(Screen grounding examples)
————

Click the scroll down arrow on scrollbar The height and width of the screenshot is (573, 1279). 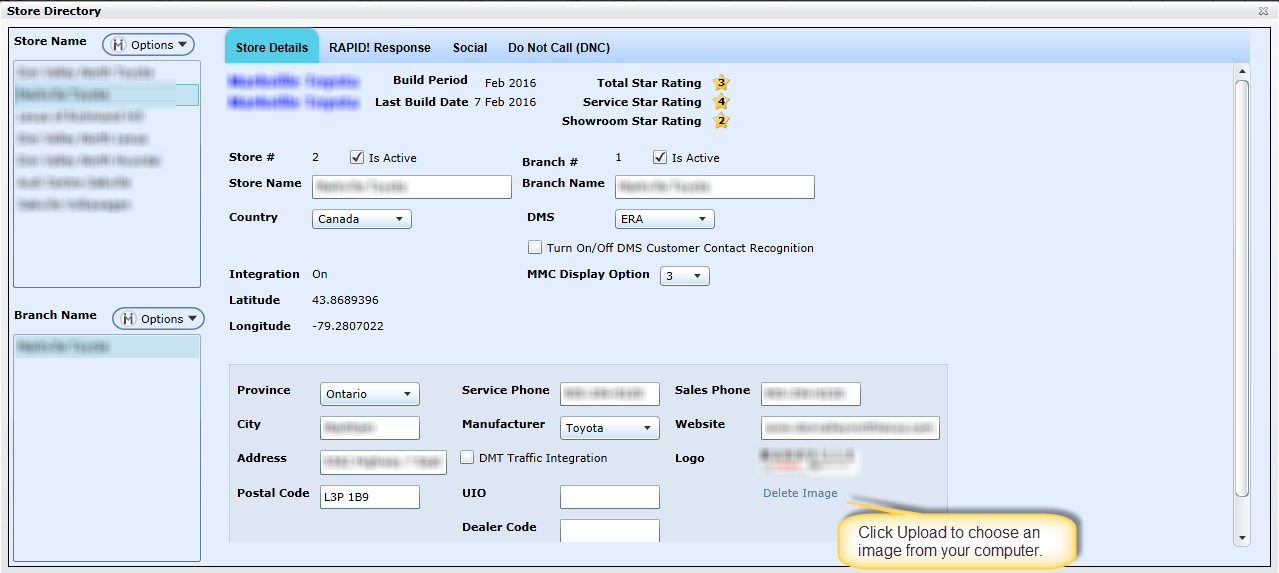pos(1242,538)
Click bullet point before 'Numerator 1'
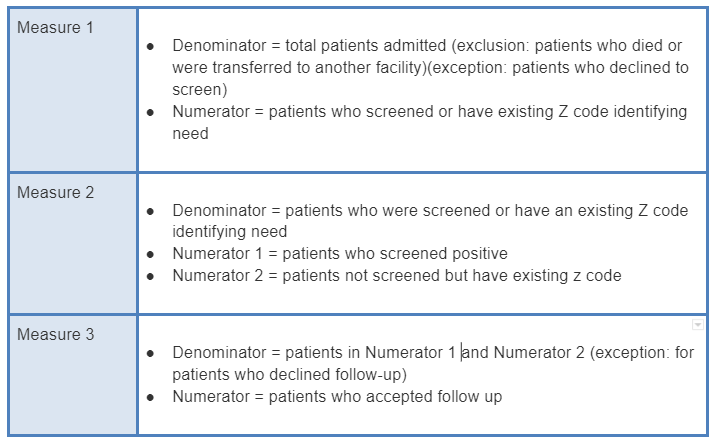The image size is (715, 443). point(151,255)
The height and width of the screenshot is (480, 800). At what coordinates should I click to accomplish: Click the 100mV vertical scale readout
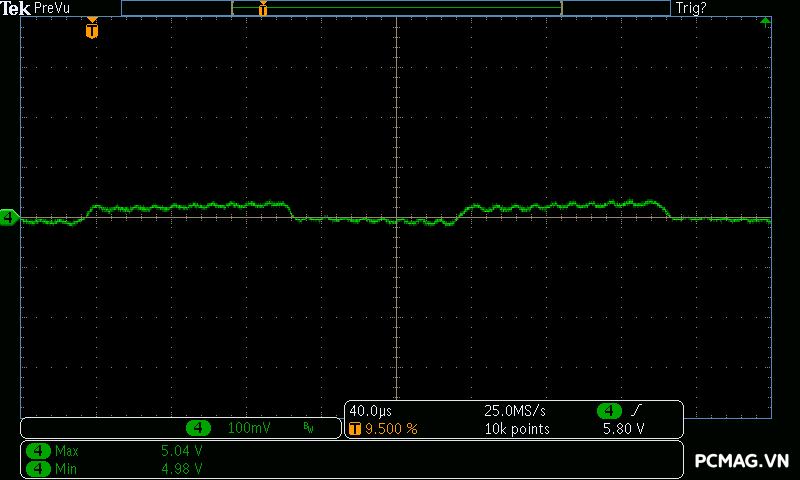(249, 428)
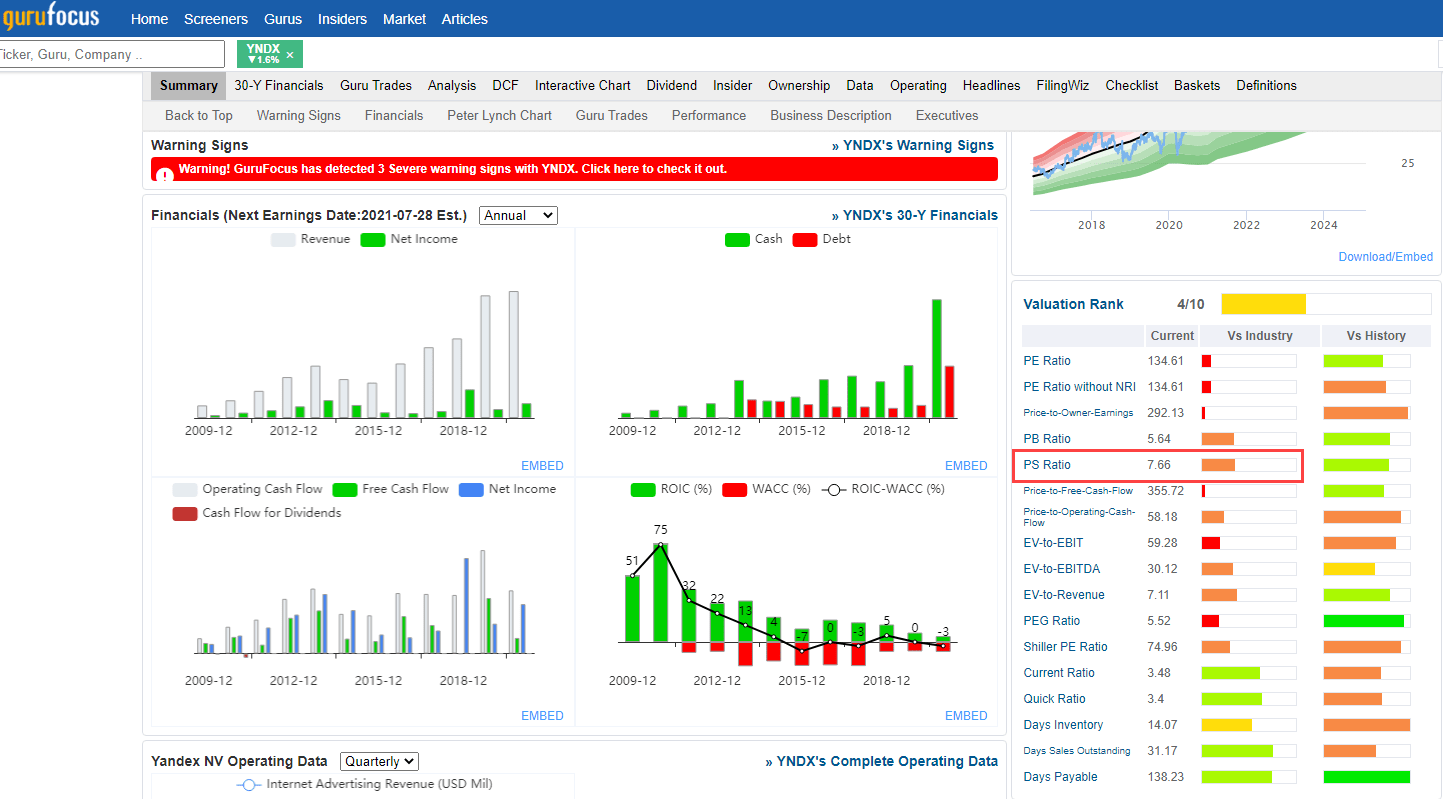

————

What to work on —
Please return the lines from the one containing "Click bullet point before 'Numerator 1'" through the last line, inclusive and unchanged. Leave the pictures out of your answer.

Answer for the task —
Click bullet point before 'Numerator 1'
The image size is (715, 443). point(151,255)
The height and width of the screenshot is (480, 800). At what coordinates should I click to accomplish: Click the 100mV vertical scale readout
(249, 428)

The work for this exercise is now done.